I was trying to use BouncyCastle SRP6 on the server side for HomeKit and I found out that I can only generate B and S, but then M1 and M2 are calculated in BouncyCastle like:

M1 = H(A | B | S)
M2 = H(A | M1 | S)
K = H(S)

While they should be calculated as follows according to RFC2945:

K = H(S)
M1 = H(H(N) XOR H(g) | H(I) | s | A | B | K)
M2 = H(A | M1 | K)

In C#, I ended up using the following code:

private SecureRandom _random = new SecureRandom();
private readonly IDigest _digest = new Sha512Digest();
private Srp6Server _server;
private byte[] _N;
private byte[] _g;
private byte[] _s;
private byte[] _I;
private byte[] _B;
private byte[] _calculatedM1;
private byte[] _K;
private byte[] _A;

public byte[] GenerateSalt()
{
    byte[] s = new byte[16];
    _random.NextBytes(s);
    return s;
}

public byte[] GenerateServerCredentials(byte[] bN, byte[] bg, byte[] salt, string userName, string password)
{
    _N = bN;
    _g = bg;
    _s = salt;
    _I = Encoding.UTF8.GetBytes(userName);
    
    byte[] P = Encoding.UTF8.GetBytes(password);
    BigInteger N = new BigInteger(1, _N);
    BigInteger g = new BigInteger(1, _g);
    Srp6GroupParameters group = new Srp6GroupParameters(N, g);
    Srp6VerifierGenerator gen = new Srp6VerifierGenerator();

    gen.Init(group, _digest);

    BigInteger v = gen.GenerateVerifier(_s, _I, P);
    _server = new Srp6Server();
    _server.Init(group, v, _digest, _random);

    BigInteger B = _server.GenerateServerCredentials();
    _B = B.ToByteArrayUnsigned();
    return _B;
}

public bool VerifyClientEvidenceMessage(byte[] A, byte[] clientM1)
{
    //  BouncyCastle is using simplified calculation of M1 and M2 using only A, B and S.
    //_ = _server.CalculateSecret(new BigInteger(1, A));
    //return _server.VerifyClientEvidenceMessage(new BigInteger(1, clientM1));

    // let's calculate it using the correct formula: M1 = H(H(N) XOR H(g) | H(I) | s | A | B | K)
    _A = A;
    BigInteger S = _server.CalculateSecret(new BigInteger(1, A));
    _K = SHA(S.ToByteArrayUnsigned());
    _calculatedM1 = SHA(CONCAT(XOR(SHA(_N), SHA(_g)), CONCAT(SHA(_I), CONCAT(_s, CONCAT(A, CONCAT(_B, _K))))));
    bool result = _calculatedM1.SequenceEqual(clientM1);
    return result;
}

public byte[] CalculateServerEvidenceMessage()
{
    //return _server.CalculateServerEvidenceMessage().ToByteArrayUnsigned();
    return SHA(CONCAT(_A, CONCAT(_calculatedM1, _K)));
}

public byte[] CalculateSessionKey()
{
    //return _server.CalculateSessionKey().ToByteArrayUnsigned();   
    return _K;
}

private static byte[] CONCAT(byte[] a, byte[] b)
{
    return a.Concat(b).ToArray();
}

private byte[] SHA(byte[] bytes)
{
    _digest.Reset();
    _digest.BlockUpdate(bytes, 0, bytes.Length);
    byte[] rv = new byte[_digest.GetDigestSize()]; 
    _digest.DoFinal(rv, 0);
    return rv;
}

private static byte[] XOR(byte[] a, byte[] b)
{
    for (int i = 0; i < a.Length; i++)
    {
        a[i] ^= b[i];
    }
    return a;
}

This issue is not just related to C#, I can see the same code in Java as well.
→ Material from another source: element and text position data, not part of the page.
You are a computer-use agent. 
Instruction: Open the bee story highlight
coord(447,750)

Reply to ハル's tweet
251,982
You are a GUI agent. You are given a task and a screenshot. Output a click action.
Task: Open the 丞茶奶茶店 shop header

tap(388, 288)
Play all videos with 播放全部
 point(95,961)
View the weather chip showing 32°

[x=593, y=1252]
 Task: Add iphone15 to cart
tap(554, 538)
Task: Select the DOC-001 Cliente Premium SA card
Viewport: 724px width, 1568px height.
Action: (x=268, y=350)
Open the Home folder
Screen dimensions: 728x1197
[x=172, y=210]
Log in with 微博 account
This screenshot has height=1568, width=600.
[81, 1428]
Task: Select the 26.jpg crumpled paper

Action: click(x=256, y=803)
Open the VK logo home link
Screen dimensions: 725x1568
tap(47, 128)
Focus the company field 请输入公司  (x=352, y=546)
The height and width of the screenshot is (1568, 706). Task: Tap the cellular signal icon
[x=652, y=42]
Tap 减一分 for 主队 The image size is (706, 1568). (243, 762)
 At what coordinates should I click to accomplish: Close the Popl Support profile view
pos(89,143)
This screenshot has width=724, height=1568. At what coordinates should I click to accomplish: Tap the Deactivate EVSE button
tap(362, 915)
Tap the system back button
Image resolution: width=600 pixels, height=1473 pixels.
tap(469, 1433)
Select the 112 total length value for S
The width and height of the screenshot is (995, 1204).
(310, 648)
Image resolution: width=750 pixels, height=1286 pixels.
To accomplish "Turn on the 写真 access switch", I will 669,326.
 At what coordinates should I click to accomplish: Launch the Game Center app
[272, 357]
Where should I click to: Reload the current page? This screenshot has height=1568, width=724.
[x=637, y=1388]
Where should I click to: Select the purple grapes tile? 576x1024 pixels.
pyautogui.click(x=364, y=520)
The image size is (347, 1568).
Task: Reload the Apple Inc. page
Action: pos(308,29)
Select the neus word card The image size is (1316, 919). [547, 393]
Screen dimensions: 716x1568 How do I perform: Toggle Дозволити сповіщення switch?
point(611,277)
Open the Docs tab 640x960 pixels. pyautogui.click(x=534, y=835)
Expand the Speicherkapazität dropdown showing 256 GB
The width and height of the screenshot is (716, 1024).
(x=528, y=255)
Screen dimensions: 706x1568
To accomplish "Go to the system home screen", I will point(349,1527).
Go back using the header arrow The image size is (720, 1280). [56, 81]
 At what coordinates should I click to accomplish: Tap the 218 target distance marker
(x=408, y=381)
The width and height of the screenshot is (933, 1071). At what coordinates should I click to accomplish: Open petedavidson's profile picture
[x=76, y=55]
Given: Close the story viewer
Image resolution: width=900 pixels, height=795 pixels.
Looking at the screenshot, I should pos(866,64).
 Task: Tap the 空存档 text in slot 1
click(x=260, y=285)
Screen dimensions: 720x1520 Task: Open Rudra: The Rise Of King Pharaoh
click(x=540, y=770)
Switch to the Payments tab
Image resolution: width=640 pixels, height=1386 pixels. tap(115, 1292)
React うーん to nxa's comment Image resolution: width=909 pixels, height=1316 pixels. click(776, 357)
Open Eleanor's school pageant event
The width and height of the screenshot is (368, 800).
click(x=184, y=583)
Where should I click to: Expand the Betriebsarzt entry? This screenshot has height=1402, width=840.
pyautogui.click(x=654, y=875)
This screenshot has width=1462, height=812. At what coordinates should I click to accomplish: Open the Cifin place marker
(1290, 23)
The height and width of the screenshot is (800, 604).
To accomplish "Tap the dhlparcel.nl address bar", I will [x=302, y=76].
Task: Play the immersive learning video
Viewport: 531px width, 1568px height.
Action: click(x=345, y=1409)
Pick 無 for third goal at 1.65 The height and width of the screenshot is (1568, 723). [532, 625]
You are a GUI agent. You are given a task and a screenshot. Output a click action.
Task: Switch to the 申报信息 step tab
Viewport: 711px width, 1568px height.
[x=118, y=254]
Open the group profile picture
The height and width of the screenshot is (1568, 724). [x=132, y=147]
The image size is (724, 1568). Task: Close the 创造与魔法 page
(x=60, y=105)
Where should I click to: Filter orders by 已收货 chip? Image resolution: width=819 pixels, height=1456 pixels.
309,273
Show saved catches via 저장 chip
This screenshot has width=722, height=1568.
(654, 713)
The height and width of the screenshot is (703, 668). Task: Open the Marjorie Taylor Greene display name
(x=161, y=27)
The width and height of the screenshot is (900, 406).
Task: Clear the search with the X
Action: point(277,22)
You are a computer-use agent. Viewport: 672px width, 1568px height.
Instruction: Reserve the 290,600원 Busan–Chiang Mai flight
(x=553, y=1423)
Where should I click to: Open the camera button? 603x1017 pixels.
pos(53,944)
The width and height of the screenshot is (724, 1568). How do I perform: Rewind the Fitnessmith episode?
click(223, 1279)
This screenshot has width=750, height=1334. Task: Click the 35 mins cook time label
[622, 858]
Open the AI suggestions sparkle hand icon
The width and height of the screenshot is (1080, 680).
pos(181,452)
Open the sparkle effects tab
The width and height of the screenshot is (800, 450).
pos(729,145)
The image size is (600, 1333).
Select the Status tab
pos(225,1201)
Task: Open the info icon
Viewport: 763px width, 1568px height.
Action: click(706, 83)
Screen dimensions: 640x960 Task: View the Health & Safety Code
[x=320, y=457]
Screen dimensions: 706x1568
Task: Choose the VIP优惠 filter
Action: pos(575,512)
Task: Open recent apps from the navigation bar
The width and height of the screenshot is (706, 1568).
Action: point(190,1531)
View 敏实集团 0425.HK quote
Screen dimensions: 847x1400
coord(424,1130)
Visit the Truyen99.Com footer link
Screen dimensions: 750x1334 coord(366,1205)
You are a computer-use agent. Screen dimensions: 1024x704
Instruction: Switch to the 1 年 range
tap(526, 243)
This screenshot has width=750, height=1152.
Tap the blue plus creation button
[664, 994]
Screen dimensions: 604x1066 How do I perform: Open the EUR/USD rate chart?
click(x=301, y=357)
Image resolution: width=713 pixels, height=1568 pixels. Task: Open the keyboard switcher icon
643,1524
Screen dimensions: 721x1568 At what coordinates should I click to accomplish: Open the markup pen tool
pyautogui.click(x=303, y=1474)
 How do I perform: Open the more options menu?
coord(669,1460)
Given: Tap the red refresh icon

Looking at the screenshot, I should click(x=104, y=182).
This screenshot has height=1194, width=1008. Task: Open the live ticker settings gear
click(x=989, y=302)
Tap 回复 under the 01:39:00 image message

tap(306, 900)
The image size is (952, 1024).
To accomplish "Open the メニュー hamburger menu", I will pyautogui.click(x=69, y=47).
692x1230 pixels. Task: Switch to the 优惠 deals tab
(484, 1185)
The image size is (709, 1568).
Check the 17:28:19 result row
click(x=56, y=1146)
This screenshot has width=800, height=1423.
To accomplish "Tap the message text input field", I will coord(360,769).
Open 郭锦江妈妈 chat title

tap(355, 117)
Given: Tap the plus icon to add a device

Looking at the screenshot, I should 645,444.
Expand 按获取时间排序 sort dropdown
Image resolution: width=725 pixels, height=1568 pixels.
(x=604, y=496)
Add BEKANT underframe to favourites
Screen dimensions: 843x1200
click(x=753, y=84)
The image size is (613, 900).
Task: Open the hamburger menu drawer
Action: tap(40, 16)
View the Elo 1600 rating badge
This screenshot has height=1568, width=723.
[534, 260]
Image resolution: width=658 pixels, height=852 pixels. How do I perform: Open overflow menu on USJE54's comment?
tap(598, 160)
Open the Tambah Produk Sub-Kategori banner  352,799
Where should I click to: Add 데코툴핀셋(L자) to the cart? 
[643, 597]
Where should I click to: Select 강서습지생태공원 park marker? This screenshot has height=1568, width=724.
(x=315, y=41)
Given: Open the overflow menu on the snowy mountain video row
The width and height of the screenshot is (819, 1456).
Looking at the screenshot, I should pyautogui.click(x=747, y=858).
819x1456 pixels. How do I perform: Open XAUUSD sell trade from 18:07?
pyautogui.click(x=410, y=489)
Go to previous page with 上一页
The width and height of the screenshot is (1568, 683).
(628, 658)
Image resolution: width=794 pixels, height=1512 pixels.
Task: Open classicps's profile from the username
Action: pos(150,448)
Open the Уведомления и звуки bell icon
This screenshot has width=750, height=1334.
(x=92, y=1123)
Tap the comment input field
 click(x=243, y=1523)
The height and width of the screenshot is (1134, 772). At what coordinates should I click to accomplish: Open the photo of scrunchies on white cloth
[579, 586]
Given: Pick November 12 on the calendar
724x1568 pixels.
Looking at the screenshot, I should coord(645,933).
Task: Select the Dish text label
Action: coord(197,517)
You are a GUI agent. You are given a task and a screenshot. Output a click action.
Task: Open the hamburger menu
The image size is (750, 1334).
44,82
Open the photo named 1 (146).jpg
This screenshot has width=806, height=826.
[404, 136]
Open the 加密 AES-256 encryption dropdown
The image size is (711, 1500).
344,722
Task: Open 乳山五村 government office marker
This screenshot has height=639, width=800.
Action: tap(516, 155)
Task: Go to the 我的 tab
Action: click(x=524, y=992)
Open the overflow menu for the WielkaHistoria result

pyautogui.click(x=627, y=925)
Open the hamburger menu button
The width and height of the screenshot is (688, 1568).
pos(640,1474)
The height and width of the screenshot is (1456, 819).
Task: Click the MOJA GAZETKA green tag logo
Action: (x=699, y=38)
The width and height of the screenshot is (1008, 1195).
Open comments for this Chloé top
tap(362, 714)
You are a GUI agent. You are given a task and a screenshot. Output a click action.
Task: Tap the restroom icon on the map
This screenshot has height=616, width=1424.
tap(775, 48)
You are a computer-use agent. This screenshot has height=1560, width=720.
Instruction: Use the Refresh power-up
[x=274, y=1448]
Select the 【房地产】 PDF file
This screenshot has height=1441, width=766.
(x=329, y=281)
The current BouncyCastle implementation is working only when BouncyCastle is being used on both sides - client and the server.

[peterdettman]

Our implementation is for RFC 5054.

[jimm98y]

Yes, but RFC 5054 it does not specify the algorithm for calculating M1 and M2, or at least I haven't found it there. It delegates M1/M2 to RFC 2945 and it just states that failing to decrypt the finished message performs the same function as M1/M2 in RFC 2945. If I understand it correctly, M1/M2 are not even being used in RFC 5054, but BouncyCastle has the methods for calculating them. And I haven't found anything related to the calculation of M1/M2 using the algorithm currently implemented by BouncyCastle:

M1 = H(A | B | S)
M2 = H(A | M1 | S)

May I ask where does it come from, if not from RFC 5054/RFC 2945?

[cipherboy]

@jimm98y I was able to hunt this down a little more. It looks like in 1999ish (according to here -- though other commentary points to a later date, perhaps 2002+), Thomas Wu proposed the SRP protocol with computation discussed here. Before (or perhaps after) standardization though (by the same author), it was changed to the version currently present in RFC 2945 (linked above), also sometimes called SRP-3 (perhaps?).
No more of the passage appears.